▶ **Exercise aim**
Can you reproduce the following data with "divider line" replaced by "separator line" and everything else left unchanged?

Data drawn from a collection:
##############################

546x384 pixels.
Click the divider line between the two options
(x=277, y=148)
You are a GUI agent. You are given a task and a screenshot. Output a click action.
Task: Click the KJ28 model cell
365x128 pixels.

##############################

▶ **Result for this exercise**
546x384 pixels.
Click the separator line between the two options
(x=277, y=148)
You are a GUI agent. You are given a task and a screenshot. Output a click action.
Task: Click the KJ28 model cell
365x128 pixels.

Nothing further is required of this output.